On the sad occasion of the conversion of Hagia Sophia in Istanbul into an Islamic mosque, an act that was in the pipeline for years and not isolated from the whole practice of Erdogan's Turkey, it is worth bearing in mind what is happening in Greek Thrace, in relation to the mosques of the Muslim minority.
Not only because the Treaty of Lausanne provided for a connection between the fate of the two minorities (in practice there was never any correspondence), but also because it shows a cultural difference that goes unnoticed, even within Greece. In this article I will limit myself to Komotini, which is the capital of Thrace and the center of the presence and activity of minority citizens.
In the city there are about 20 mosques and mosques (ie small mosques without minarets), some older and some newer. It is worth noting that for twice the number of Christian inhabitants, the city has half the places of worship of which only one stands from the years of Ottoman rule (probably much further back). So what is the current situation of mosques in Komotini?

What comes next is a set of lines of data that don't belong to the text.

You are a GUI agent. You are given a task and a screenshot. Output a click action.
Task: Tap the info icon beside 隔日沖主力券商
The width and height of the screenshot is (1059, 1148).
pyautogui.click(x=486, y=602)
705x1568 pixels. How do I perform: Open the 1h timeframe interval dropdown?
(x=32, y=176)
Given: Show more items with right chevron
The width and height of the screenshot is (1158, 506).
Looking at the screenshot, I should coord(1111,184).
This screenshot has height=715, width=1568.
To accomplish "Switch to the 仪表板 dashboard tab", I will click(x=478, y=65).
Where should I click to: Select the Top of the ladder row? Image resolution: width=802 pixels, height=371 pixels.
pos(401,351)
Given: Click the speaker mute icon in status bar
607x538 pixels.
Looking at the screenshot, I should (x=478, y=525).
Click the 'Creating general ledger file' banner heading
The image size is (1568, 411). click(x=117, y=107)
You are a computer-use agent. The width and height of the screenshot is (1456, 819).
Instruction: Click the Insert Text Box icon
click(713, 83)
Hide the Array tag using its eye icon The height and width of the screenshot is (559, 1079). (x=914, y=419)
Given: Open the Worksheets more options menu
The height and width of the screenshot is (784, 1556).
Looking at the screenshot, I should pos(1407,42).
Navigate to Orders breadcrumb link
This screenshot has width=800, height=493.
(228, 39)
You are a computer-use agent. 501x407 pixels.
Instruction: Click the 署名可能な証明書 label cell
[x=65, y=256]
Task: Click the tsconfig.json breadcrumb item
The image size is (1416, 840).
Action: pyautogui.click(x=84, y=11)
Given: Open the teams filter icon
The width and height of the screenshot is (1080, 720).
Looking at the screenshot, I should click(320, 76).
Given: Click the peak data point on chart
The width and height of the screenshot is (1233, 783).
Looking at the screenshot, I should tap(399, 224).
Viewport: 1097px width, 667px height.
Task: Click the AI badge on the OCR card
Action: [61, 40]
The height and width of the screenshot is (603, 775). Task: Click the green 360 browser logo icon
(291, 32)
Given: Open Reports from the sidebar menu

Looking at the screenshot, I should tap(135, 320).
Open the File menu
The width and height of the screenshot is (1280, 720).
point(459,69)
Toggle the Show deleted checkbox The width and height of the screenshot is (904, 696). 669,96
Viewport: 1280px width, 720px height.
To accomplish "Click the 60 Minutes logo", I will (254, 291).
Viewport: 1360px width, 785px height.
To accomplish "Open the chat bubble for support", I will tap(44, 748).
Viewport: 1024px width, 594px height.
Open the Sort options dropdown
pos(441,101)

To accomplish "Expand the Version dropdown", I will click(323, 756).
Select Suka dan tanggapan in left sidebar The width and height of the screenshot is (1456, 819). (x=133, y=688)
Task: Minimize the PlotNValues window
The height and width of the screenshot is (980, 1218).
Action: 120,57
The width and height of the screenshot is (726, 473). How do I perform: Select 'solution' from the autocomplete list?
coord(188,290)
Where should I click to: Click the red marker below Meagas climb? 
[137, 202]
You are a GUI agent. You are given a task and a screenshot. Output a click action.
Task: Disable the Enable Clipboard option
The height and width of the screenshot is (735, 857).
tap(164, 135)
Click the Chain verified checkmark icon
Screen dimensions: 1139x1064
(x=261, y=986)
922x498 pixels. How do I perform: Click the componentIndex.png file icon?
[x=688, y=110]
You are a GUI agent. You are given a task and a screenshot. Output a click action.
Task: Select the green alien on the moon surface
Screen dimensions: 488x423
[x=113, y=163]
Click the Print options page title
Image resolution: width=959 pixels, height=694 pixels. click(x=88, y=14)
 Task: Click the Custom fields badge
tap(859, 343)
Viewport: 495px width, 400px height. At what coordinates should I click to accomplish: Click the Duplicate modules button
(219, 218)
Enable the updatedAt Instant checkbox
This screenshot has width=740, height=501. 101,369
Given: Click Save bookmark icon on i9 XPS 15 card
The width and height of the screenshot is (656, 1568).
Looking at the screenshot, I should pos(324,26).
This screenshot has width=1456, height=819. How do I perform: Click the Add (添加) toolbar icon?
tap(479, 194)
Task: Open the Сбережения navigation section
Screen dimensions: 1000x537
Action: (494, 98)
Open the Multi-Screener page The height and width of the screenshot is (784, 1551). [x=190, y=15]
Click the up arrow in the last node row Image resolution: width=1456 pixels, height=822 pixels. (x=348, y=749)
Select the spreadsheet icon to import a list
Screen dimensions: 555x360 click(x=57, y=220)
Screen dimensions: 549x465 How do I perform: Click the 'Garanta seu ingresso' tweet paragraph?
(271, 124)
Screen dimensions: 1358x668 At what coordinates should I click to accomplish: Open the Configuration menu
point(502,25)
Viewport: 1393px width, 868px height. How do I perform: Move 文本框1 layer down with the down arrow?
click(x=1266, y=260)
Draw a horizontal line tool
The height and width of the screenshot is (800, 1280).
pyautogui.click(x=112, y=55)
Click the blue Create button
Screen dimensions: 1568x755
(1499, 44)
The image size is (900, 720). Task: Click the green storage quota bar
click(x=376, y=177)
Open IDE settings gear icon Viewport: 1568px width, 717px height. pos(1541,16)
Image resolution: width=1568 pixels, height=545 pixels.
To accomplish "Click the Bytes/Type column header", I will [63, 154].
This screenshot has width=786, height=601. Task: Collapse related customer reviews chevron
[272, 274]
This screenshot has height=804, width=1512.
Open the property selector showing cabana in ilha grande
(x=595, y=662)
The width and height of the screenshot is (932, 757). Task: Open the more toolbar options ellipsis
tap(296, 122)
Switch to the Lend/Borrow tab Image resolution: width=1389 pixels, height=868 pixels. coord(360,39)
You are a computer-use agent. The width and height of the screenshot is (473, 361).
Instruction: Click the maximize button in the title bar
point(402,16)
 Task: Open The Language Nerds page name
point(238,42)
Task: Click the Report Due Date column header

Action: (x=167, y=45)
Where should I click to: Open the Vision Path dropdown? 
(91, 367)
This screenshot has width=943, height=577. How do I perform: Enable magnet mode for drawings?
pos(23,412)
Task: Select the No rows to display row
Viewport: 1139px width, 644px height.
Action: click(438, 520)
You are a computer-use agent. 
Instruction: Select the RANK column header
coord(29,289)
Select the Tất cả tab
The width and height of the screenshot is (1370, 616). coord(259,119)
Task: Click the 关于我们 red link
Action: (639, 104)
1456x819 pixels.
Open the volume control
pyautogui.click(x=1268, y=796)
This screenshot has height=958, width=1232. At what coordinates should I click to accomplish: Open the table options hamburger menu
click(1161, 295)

There is practically no mosque in the city that has not been partially or completely renovated in recent years. It was preceded by the Geni mosque, seat of the current legitimately recognized mufti of Komotini, which is probably the oldest in the city and is located in its old commercial center. It was renovated in 2008 internally and externally at the expense and care of the Management Committee of the Muslim Property of Komotini, which also carried out a relevant fundraiser.
It is the official, competent body supervised by the Greek State. In fact, the work was delayed for a long time by the complaints made by minority circles, close to the illegitimate Mufti Ibrahim Serif, as they lost the last arguments against the Greek state that "oppresses" the Muslim minority.
The second most important mosque is the also central Eski mosque, which according to some is the oldest in the city (early 15th century), while it is assumed that it pre-existed as a Christian church of St. George. For this reason, during the first Bulgarian occupation (1913-1919) it was turned into a church. The main area has been preserved and three years ago its ornate minaret was reconstructed.
It is questionable why the current mufti still leaves the structure as some sort of self service mosque, refusing to appoint an imam to operate in such an iconic mosque which is coveted by the other side. It should be noted that this mosque was considered the seat and approximately the property of the circles of the Turkish consulate, until the current administration of the Management Committee of the Muslim Property of Komotini under Selim Isa took over and legality was restored.
The Greek mosques are being renovated
Spectacular work took place to renovate the Tabakhane mosque. Also very central, it was left to its fate due to the small presence of Muslims in the surrounding area. In 2017, its impressive renovation and promotion was completed. The Mahmut Aga Mosque, behind the city's central park, was also completely rebuilt in 2015 (within a few weeks!) following a fire caused by an electrical short circuit.
Minor improvement interventions were made in the other mosques, mainly through fundraisers among the members of the minority society, but also with the revenues of the Management Committee of the Muslim Property of Komotini. This is what happened with the small mosque of Kesikbas on Egnatia Street, with the picturesque Sehrekoustos on Filippoupoleos Street, etc.
And one last thing worth noting: these mosques are being renovated or repaired, regardless of whether the local imam accepts the legitimacy of the official mufti and the administration of the Management Committee of the Komotini Muslim Property! A typical example is the imam at the Sehrekustu mosque, Orhan Bulbul, who a few days ago applauded on social media the conversion of Hagia Sophia into a mosque.
And it is certainly not the only case. People who are selected and financed by the Serif's circle, ie the Turkish Consulate in Komotini, practically questioning the legality in the State where they operate, not only do not suffer any inconvenience but also enjoy the benefits of the operation of legitimate institutions. This situation described above is described by some Turkophiles – not without remuneration, I imagine - in international forums as "religious oppression" by Greece!